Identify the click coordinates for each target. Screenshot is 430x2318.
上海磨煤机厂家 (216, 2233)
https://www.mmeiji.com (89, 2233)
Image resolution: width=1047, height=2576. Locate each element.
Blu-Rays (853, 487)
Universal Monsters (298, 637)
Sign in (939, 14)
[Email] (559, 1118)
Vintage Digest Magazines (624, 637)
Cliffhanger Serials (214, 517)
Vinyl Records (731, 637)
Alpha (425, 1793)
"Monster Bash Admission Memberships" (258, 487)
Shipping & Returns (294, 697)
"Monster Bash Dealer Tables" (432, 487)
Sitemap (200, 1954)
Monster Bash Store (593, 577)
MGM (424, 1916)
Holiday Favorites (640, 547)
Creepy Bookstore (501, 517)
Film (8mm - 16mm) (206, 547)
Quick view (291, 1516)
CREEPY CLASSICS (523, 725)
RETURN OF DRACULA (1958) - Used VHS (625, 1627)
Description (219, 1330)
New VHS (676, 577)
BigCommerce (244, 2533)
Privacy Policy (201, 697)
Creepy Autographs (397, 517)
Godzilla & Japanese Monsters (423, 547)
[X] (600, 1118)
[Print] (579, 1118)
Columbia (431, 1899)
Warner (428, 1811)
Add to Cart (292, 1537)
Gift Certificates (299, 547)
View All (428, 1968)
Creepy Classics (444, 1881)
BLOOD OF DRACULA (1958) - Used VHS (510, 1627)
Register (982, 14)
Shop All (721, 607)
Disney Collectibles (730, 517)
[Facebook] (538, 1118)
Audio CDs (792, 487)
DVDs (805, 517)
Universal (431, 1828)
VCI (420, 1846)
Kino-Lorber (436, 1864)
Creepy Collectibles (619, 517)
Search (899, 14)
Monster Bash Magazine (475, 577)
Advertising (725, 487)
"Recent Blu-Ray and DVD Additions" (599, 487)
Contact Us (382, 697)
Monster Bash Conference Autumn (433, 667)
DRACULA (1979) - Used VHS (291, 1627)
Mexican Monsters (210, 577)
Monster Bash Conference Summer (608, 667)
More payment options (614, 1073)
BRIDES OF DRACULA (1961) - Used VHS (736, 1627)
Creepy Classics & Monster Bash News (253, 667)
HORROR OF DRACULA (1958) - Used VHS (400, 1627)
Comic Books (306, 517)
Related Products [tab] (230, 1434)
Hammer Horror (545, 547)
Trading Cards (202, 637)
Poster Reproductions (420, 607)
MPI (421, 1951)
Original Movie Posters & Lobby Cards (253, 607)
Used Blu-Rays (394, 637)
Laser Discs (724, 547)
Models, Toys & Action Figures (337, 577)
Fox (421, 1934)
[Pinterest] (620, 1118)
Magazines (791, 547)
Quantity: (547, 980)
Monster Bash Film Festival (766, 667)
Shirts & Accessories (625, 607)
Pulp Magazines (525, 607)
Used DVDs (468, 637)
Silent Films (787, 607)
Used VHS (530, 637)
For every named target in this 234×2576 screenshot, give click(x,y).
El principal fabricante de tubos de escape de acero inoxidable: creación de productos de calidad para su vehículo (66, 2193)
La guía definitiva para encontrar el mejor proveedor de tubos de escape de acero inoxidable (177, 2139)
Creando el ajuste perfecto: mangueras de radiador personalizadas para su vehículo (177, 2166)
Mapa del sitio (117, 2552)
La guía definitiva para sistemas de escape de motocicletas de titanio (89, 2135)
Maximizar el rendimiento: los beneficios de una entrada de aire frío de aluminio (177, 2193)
===
__Task goal__. What is wanted is every line from the first line of the entries through the line that contains "Creepy Classics &", given again exactly.

__Written response__.
Identify the click coordinates for each target. Screenshot is 430x2318.
上海磨煤机厂家 (216, 2233)
https://www.mmeiji.com (89, 2233)
Image resolution: width=1047, height=2576. Locate each element.
Blu-Rays (853, 487)
Universal Monsters (298, 637)
Sign in (939, 14)
[Email] (559, 1118)
Vintage Digest Magazines (624, 637)
Cliffhanger Serials (214, 517)
Vinyl Records (731, 637)
Alpha (425, 1793)
"Monster Bash Admission Memberships" (258, 487)
Shipping & Returns (294, 697)
"Monster Bash Dealer Tables" (432, 487)
Sitemap (200, 1954)
Monster Bash Store (593, 577)
MGM (424, 1916)
Holiday Favorites (640, 547)
Creepy Bookstore (501, 517)
Film (8mm - 16mm) (206, 547)
Quick view (291, 1516)
CREEPY CLASSICS (523, 725)
RETURN OF DRACULA (1958) - Used VHS (625, 1627)
Description (219, 1330)
New VHS (676, 577)
BigCommerce (244, 2533)
Privacy Policy (201, 697)
Creepy Autographs (397, 517)
Godzilla & Japanese Monsters (423, 547)
[X] (600, 1118)
[Print] (579, 1118)
Columbia (431, 1899)
Warner (428, 1811)
Add to Cart (292, 1537)
Gift Certificates (299, 547)
View All (428, 1968)
Creepy Classics (444, 1881)
BLOOD OF DRACULA (1958) - Used VHS (510, 1627)
Register (982, 14)
Shop All (721, 607)
Disney Collectibles (730, 517)
[Facebook] (538, 1118)
Audio CDs (792, 487)
DVDs (805, 517)
Universal (431, 1828)
VCI (420, 1846)
Kino-Lorber (436, 1864)
Creepy Collectibles (619, 517)
Search (899, 14)
Monster Bash Magazine (475, 577)
Advertising (725, 487)
"Recent Blu-Ray and DVD Additions" (599, 487)
Contact Us (382, 697)
Monster Bash Conference Autumn (433, 667)
DRACULA (1979) - Used VHS (291, 1627)
Mexican Monsters (210, 577)
Monster Bash Conference Summer (608, 667)
More payment options (614, 1073)
BRIDES OF DRACULA (1961) - Used VHS (736, 1627)
Creepy Classics & Monster Bash News (253, 667)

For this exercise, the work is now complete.